22. 제 21항에 있어서, 상기 질병상태는 폐암인 것을 특징으로 하는 패널.
23. 제 1항에 있어서, 상기 질병의 마커는 형태학적 바이오마커, 유전적 바이오마커, 세포 사이클 바이오마커, 분자 바이오마커 및 생화학적 바이오마커로 이루어진 군에서 선택되는 것을 특징으로 하는 패널.
24. 제 3항에 있어서, 상기 상피세포에 기초한 암은, 폐의, 비뇨기의, 위장의 또는 생식기의 관에서부터 유래된 것임을 특징으로 하는 패널.
25. 제 3항에 있어서, 상기 종양에 기초한 암은 육종(sarcoma), 유방암, 췌장암, 간암, 신장암, 갑상선암 및 전립선암으로 이루어진 군에서 선택된 것임을 특징으로하는 패널.
26. 제 3항에 있어서, 상기 분비계 종양에 기초한 암은 육종(sarcoma), 유방암, 췌장암, 간암, 신장암, 갑상선암 및 전립선암으로 이루어진 군에서 선택된 것임을 특징으로 하는 패널.
27. 제 3항에 있어서, 상기 혈액에 기초한 암은 백혈병 및 림포마로 이루어진 군에서 선택된 것임을 특징으로 하는 패널.
28. 제 24항에 있어서, 상기 질병상태는 폐암이며, 상기 프로브는 Glutl, HERA, FGF, telomerase, PCNA, CD44v6, cyclin A, HGF, NWC-1, 갑상선 전이인자, VEGF, EGF receptor, PCNA, nm23, E-cadherin, Bel-2, cyclin Dl, RB, N-Cadherin, thrombomodulin 및 이들의 기능적 동등체로 이루어진 군에서 선택된 마커와 결합하는 것을 특징으로 하는 패널.
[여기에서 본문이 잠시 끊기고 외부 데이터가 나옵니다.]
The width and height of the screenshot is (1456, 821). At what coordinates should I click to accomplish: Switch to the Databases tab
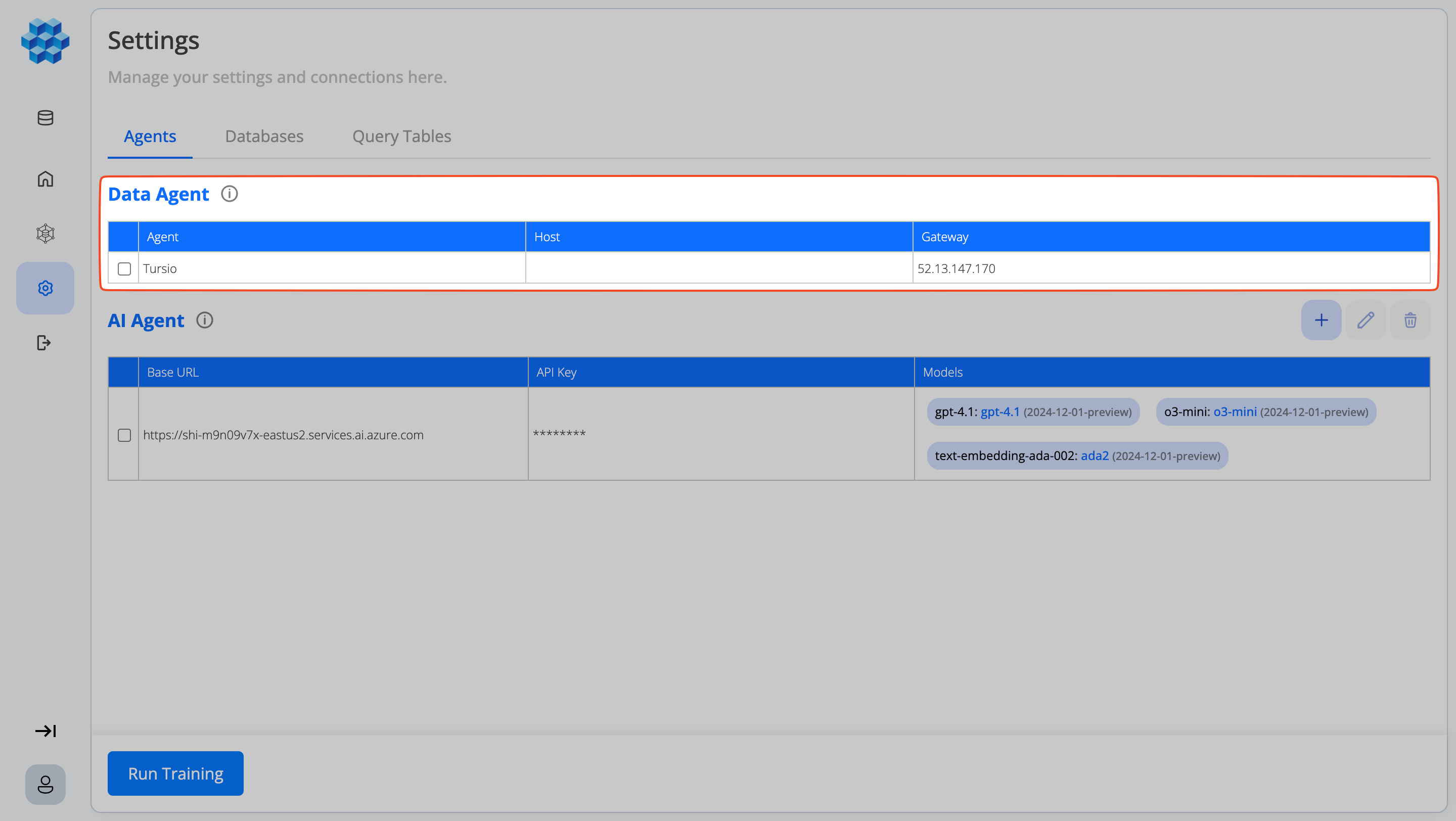point(264,136)
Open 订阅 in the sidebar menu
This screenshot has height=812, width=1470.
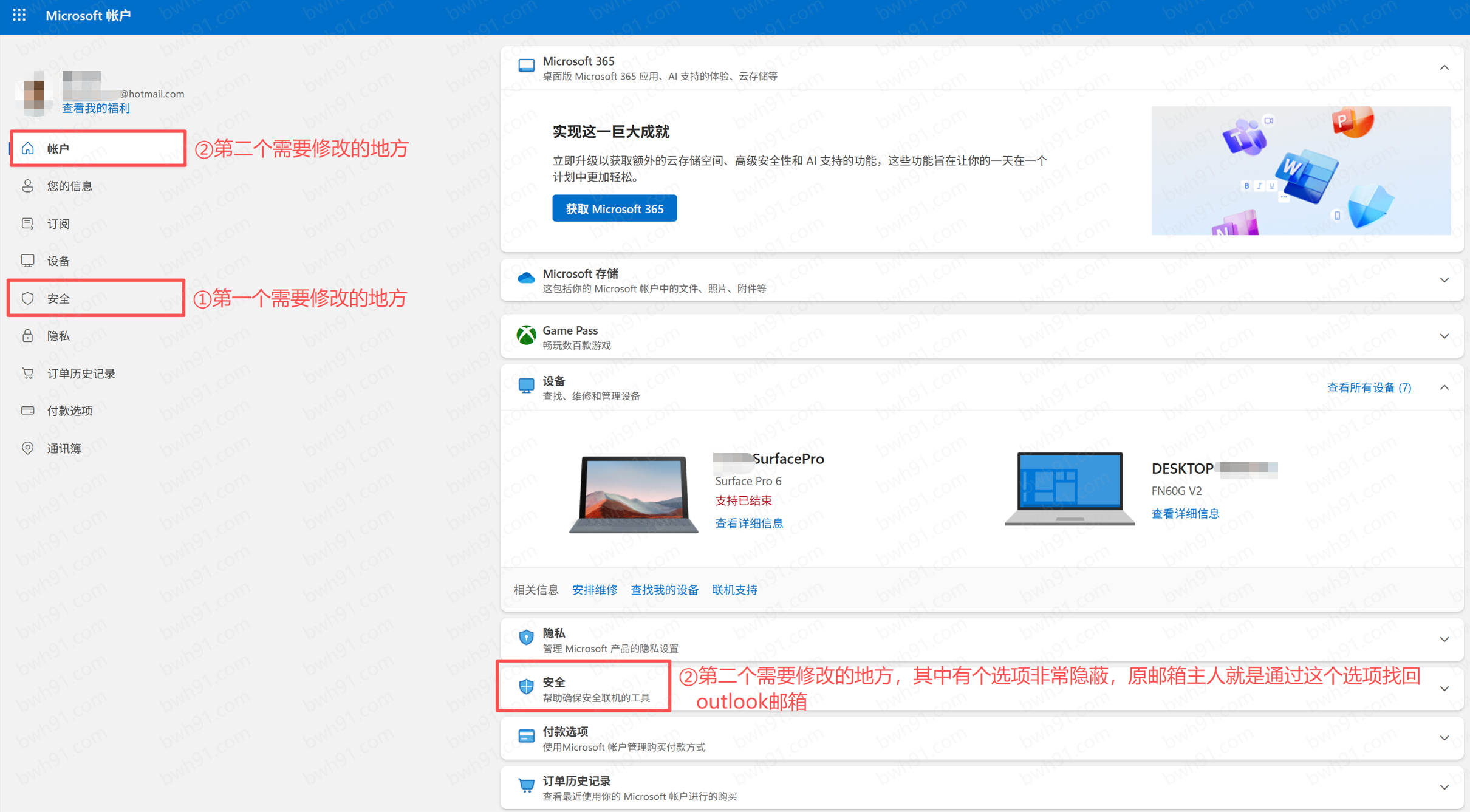59,223
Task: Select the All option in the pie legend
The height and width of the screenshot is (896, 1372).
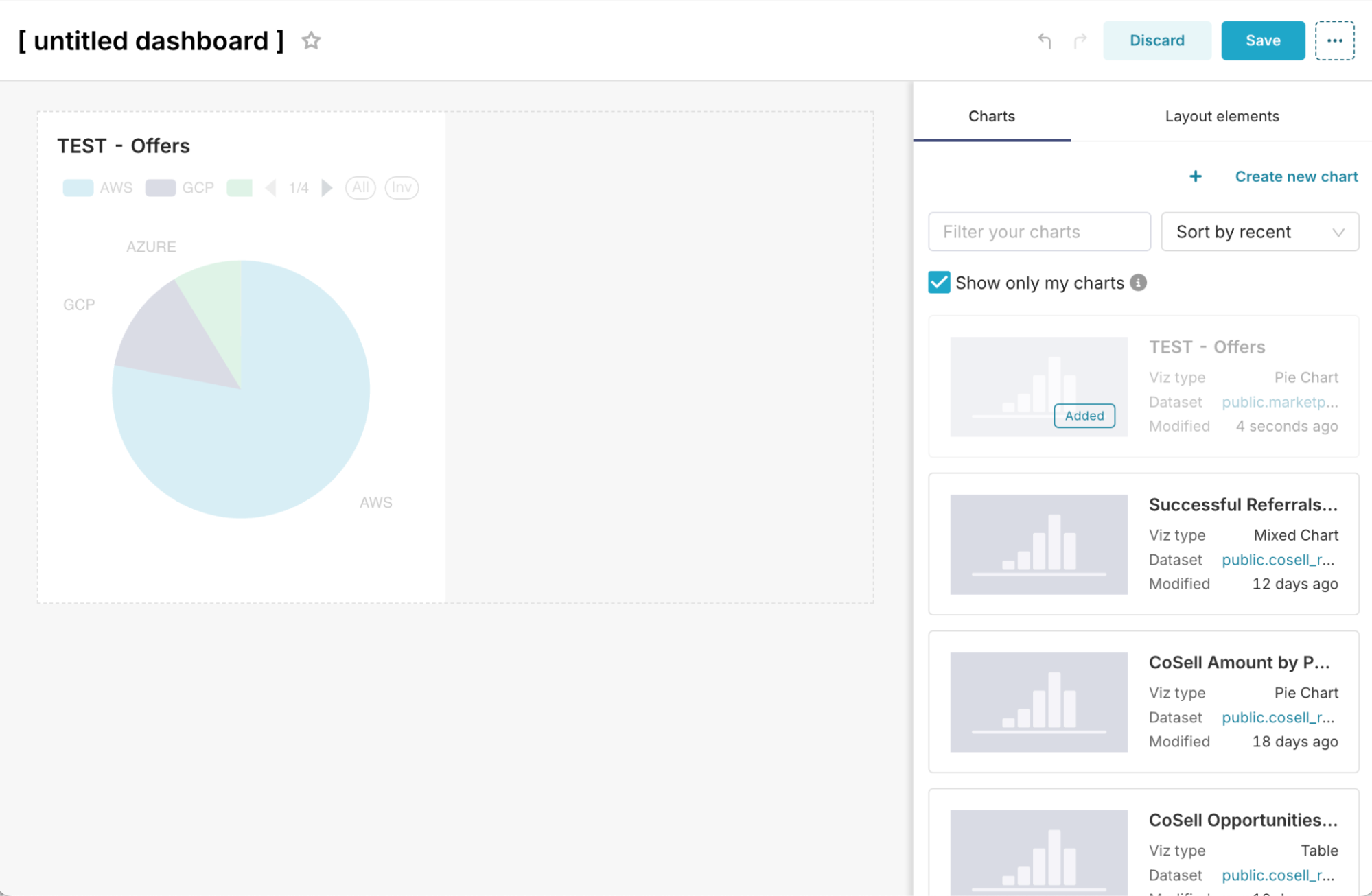Action: click(x=360, y=187)
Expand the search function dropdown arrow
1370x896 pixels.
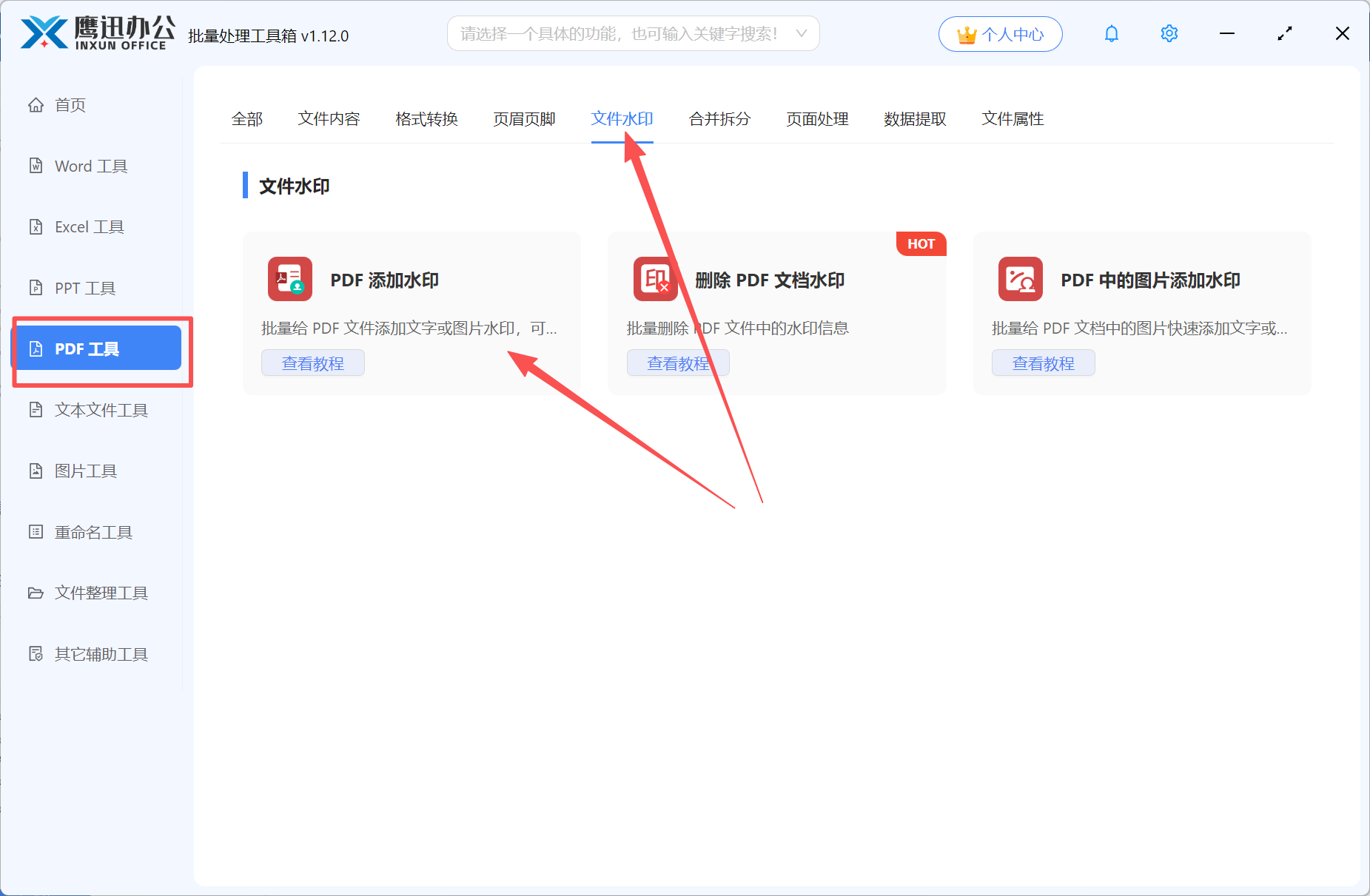(x=802, y=33)
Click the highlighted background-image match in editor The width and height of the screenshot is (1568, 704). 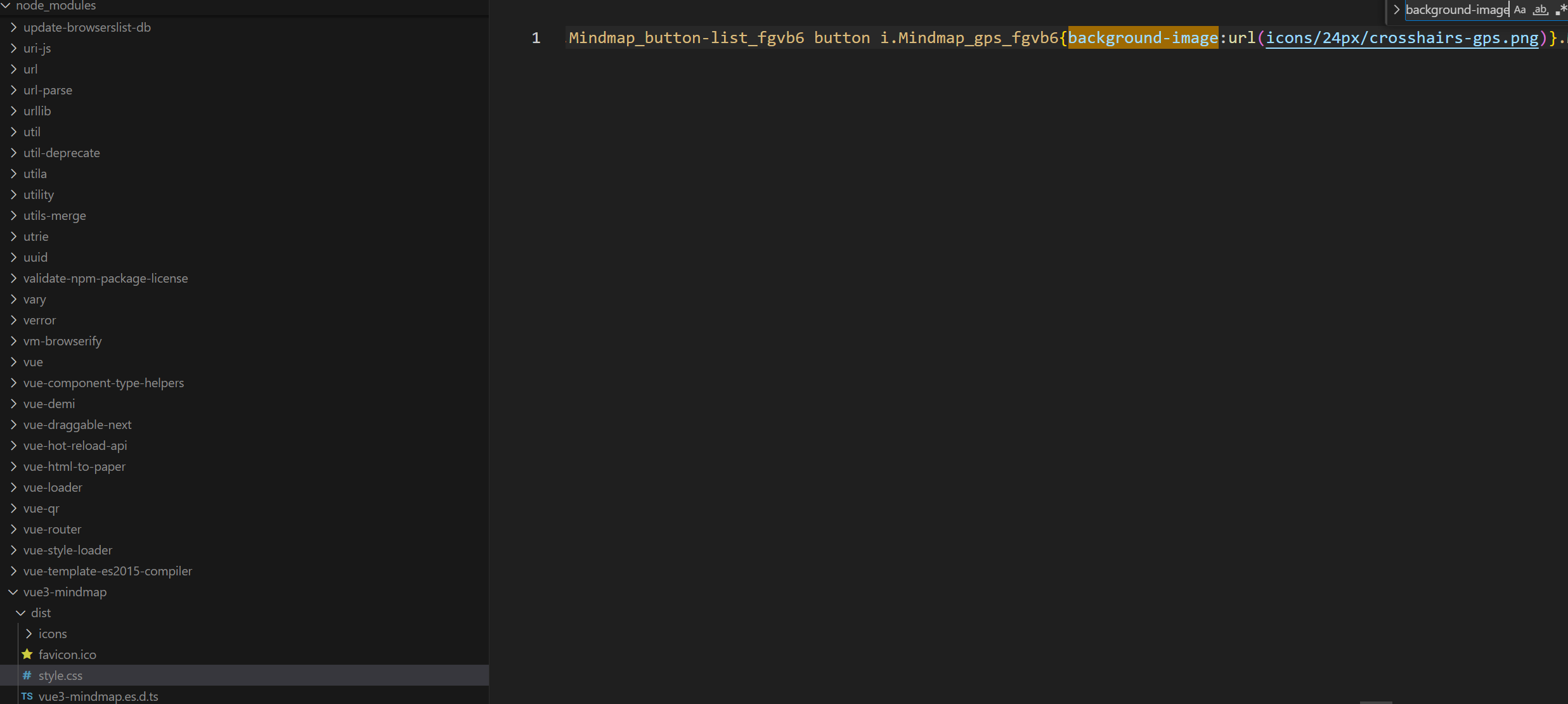[x=1142, y=37]
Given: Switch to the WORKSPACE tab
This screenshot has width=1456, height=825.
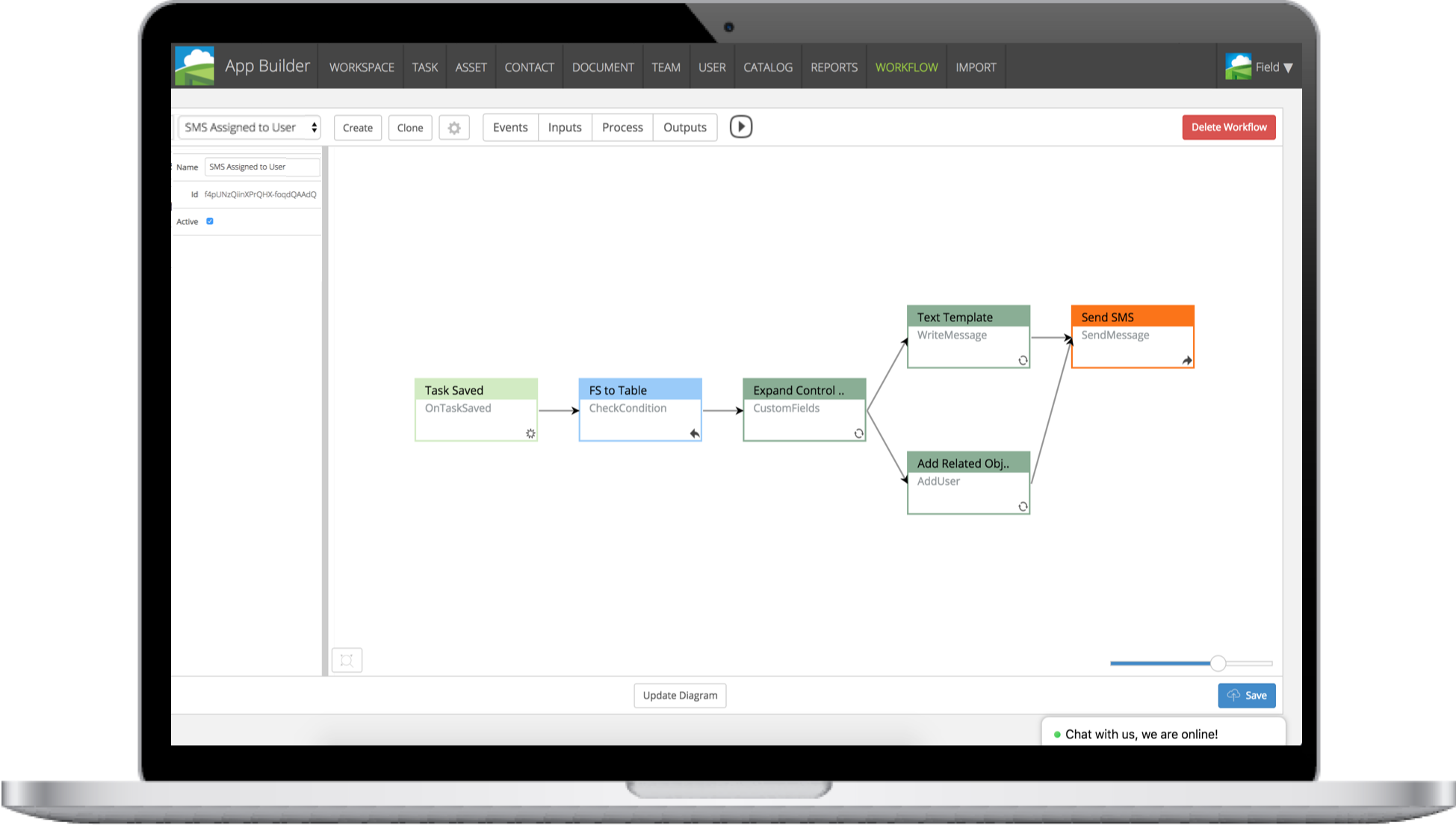Looking at the screenshot, I should coord(361,67).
29. 제 19항에 있어서, 상기 체액은 피, 오줌, 척수액 및 림프로 이루어진 군에서 선택되는 것을 특징으로 하는 패널.
30. 제 19항에 있어서, 상기 상피 세포에 기초한 기관은 폐의 관, 비뇨기의 관, 위장관의 또는 생식기의 관으로 이루어진 군에서 선택되는 것을 특징으로 하는 패널.
31. 제 19항에 있어서, 상기 파인니들 아스피레이션은 기관 및 시스템에서 견고한 조직 타입에서 유래됨을 특징으로 하는 패널.
32. 제 19항에서 상기 생체 조직편은 기관 및 시스템에서 견고한 조직 타입에서 유래됨을 특징으로 하는 패널.
33. 제 32항 또는 33항에 있어서, 상기 기관 및 시스템은 유방, 췌장, 간, 신장, 갑상선, 골수, 전립선 및 허파로 이루어진 군에서 선택된 것임을 특징으로 하는 패널.
34. 제 23항에 있어서, 상기 형태학적 바이오마커는 DNA 플로이디, MACs 및 프리멜리그넌트 병변으로 이루어진 군에서 선택된 것임을 특징으로 하는 패널.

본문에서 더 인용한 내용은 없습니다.